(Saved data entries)
• • • • •
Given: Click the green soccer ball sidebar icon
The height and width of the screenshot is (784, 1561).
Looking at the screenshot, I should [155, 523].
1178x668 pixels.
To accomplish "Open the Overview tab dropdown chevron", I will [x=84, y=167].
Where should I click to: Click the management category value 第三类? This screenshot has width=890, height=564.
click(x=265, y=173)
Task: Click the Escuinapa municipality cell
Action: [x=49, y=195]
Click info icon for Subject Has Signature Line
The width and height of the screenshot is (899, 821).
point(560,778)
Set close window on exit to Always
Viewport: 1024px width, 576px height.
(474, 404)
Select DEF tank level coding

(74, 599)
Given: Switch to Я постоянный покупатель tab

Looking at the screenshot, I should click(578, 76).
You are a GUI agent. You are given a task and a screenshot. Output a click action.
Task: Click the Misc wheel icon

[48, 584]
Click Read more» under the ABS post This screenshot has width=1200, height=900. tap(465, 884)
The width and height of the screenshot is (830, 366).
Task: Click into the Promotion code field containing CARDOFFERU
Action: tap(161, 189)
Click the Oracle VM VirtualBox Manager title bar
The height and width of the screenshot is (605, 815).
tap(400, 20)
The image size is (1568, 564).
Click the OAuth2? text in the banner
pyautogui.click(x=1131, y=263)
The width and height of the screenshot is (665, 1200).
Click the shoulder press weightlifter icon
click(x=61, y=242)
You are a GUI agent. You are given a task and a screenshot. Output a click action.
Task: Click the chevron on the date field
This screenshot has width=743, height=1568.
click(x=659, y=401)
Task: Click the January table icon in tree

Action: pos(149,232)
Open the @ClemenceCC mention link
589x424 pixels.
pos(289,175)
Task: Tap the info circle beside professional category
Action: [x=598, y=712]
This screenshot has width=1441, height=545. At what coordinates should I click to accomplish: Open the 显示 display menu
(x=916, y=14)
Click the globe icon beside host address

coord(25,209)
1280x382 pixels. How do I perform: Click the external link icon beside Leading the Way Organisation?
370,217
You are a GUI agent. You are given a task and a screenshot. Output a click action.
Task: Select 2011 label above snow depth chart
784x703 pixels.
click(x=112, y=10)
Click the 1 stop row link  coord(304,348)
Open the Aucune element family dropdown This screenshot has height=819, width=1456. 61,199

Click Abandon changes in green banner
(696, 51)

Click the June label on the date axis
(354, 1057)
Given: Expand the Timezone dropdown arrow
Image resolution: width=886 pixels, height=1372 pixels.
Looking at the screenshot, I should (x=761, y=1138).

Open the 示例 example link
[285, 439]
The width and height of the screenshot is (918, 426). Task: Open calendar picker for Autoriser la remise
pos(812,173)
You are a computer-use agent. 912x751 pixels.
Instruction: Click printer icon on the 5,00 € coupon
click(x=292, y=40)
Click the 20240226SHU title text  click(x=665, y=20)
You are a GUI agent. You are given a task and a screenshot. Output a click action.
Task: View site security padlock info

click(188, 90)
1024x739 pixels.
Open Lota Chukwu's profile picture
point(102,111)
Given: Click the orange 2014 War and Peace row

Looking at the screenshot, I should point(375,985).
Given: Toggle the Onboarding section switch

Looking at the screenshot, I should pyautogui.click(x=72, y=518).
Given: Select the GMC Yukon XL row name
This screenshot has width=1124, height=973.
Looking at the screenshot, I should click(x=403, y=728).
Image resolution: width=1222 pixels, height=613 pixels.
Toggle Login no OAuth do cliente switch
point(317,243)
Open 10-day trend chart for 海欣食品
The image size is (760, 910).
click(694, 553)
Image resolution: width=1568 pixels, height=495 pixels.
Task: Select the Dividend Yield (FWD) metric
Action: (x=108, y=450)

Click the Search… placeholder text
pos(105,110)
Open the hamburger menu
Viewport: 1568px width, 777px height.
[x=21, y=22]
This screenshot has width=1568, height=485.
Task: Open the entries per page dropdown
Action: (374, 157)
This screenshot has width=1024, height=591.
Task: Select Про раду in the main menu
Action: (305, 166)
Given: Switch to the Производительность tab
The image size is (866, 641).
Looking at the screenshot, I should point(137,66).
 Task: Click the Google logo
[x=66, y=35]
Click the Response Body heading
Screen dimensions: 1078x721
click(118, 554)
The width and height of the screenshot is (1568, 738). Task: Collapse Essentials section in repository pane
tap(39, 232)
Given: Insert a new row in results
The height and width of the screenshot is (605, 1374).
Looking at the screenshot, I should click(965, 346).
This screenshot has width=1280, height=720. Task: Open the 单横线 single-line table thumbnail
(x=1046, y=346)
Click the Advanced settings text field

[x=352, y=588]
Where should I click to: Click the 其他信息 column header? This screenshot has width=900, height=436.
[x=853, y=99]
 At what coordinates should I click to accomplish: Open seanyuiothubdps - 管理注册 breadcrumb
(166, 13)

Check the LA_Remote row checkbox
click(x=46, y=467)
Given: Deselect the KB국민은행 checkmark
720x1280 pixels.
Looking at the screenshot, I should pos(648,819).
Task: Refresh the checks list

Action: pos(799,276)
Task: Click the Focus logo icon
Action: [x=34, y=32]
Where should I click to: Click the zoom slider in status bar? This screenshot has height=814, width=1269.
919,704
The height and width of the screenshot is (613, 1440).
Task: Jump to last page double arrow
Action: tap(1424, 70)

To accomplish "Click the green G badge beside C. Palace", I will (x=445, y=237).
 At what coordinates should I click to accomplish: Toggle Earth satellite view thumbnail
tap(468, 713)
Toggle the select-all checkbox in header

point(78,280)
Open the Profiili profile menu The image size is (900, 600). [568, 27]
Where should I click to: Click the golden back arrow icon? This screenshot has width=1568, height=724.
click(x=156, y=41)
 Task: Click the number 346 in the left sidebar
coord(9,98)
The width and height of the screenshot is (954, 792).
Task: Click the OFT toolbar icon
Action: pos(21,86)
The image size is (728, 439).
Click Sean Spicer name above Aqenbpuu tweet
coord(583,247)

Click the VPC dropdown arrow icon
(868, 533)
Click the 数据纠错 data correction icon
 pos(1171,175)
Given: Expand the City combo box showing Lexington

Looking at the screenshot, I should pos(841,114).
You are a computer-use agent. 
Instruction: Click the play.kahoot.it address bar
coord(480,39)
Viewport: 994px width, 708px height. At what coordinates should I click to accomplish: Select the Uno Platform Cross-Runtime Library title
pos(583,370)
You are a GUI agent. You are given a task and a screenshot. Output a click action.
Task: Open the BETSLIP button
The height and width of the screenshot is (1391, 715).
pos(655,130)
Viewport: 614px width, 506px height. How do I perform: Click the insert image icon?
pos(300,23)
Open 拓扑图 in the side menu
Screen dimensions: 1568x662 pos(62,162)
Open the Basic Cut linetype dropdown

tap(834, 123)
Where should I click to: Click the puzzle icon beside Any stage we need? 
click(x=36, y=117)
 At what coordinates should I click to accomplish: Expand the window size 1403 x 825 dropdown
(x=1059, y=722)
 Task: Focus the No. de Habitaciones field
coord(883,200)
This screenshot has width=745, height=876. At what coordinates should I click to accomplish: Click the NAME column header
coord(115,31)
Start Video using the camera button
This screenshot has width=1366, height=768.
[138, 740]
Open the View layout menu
• • • • •
Work instructions:
Above are the entries; copy out every line among them that contains the word "will".

Written answer:
To accomplish "Open the Overview tab dropdown chevron", I will [x=84, y=167].
To accomplish "Click the green G badge beside C. Palace", I will (x=445, y=237).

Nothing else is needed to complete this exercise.